A Blackbird ate rowan fruit on Buck Hill ...
... while a solitary Mistle Thrush on a dead branch at the top of the adjacent maple waited for some others to arrive so that they could stage a mass descent on the rowan.
Starlings lined up on the railings at the Lido restaurant waiting for someone to leave a table.
On the edge of the terrace, a young Pied Wagtail looked for insects.
Wrens usually flee when you find them out in the open and point a camera at them, but this one was unusually calm.
A Jackdaw looked down from a branch where it was demolishing a peanut.
The Little Owl in Hyde Park was on what is currently his favourite branch. But you can't rely on him perching there in the long term. Just as you think an owl has established a habit, it gets tired of the branch, moves to another, and never returns.
A Grey Heron stood on a lamp post on the bridge.
One of the young ones was on the nest, fluffed up to the max ...
... and the other was beside the Long Water, looking very long and thin. You wouldn't think they are practically identical.
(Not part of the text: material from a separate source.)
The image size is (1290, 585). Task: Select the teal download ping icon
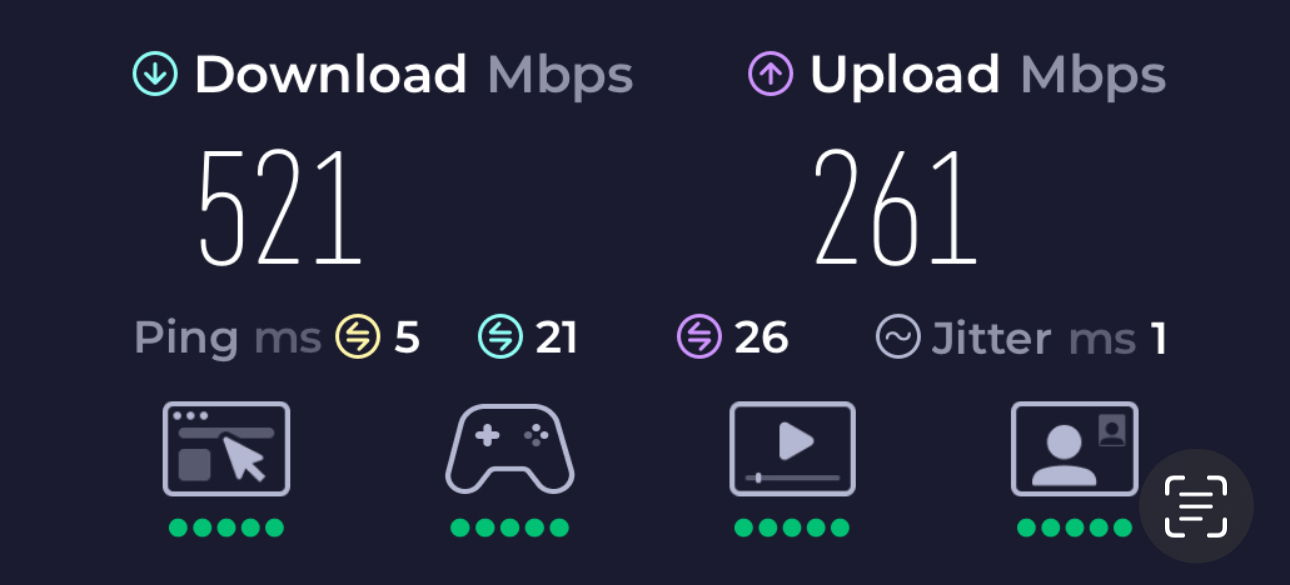(500, 337)
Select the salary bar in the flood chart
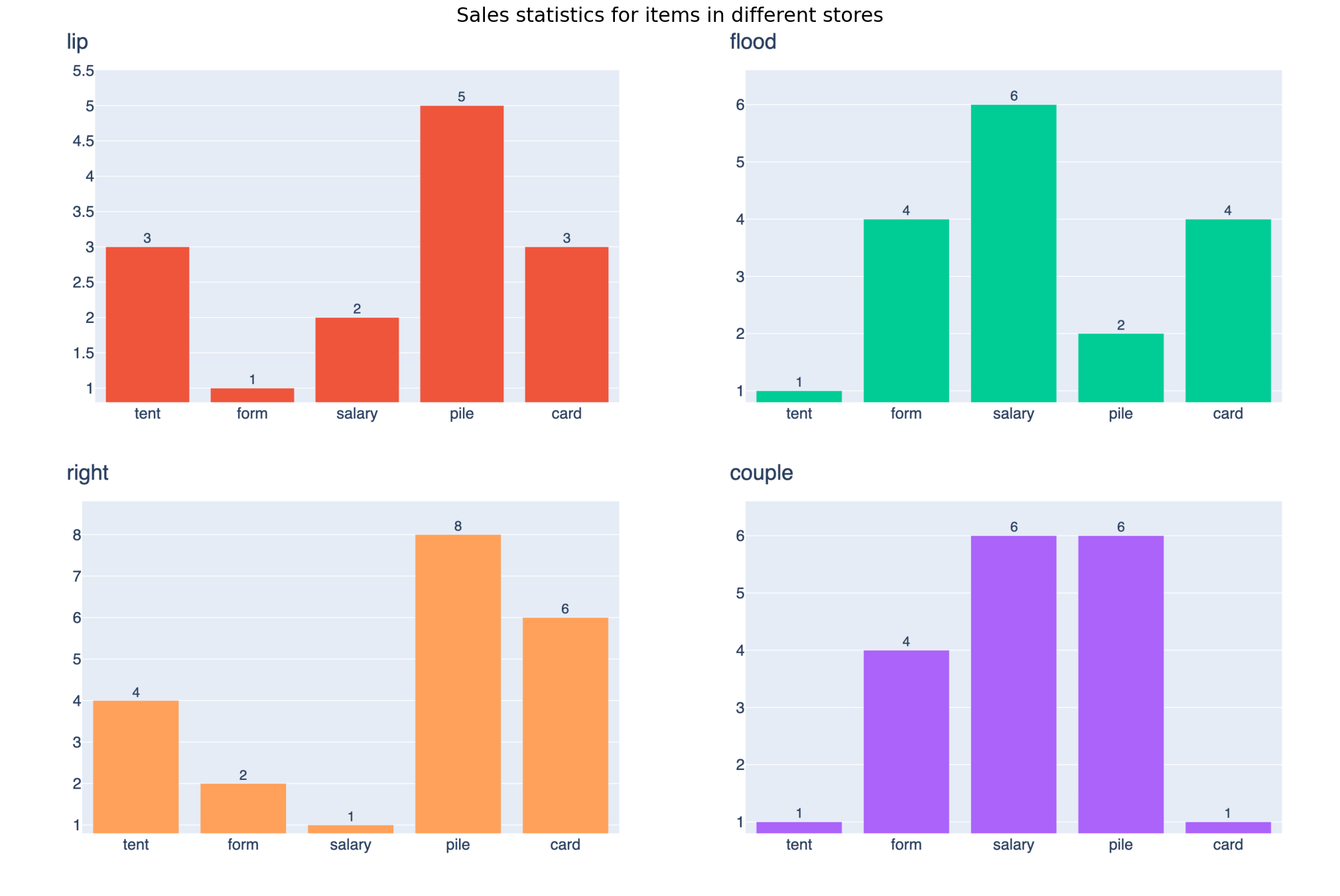Screen dimensions: 1340x896 1013,253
The young Lesser Black-Backed Gulls on the Serpentine ...
... are fairly easy to distinguish from the young Herring Gulls, at least when the two are side by side.
The Lesser Black-Backs are darker and slightly smaller, and have a thinner, all-black bill. But when you see one on its own, it can be hard to be sure, and the only way you can be certain is to wait till it flies away and look at the trailing edge of its wings. Young Lesser Black-Backs have uniformly dark flight feathers, and on Herring Gulls the inner primaries are visibly paler.
One of the Great Crested Grebe chicks from the island gave its father a very hard time. You can see the father's growing exasperation. In fact the chicks are very well fed on the abundant small fish in the lake.
Duckweed is indeed palatable to ducks, and Mallards are very fond of it. When the Italian Garden ponds were thickly carpeted with the plant, it was too thick for them to swim in, but now that most of the weed has been dredged out they are in the ponds hoovering up the remains.
Do Grebes raise their crests to signal stress or alarm like Hoopoes do? That adult Grebe is walking a fine line between getting the pestering youngster off his hair, and leaving him completely behind by charging full steam ahead. He appears to carefully get away without leaving the chick behind?
ReplyDeleteI see that the Little Owl continues to use the leaf camouflage.
Grebes raise the ruff round their neck, with head and top crest down, when in extreme threatening posture. The father wouldn't do that when shooing off the chick, though. He would just run at it.
DeleteI wish that leaf would fall off. If you go any farther to the right to avoid it, other leaves get even more in the way.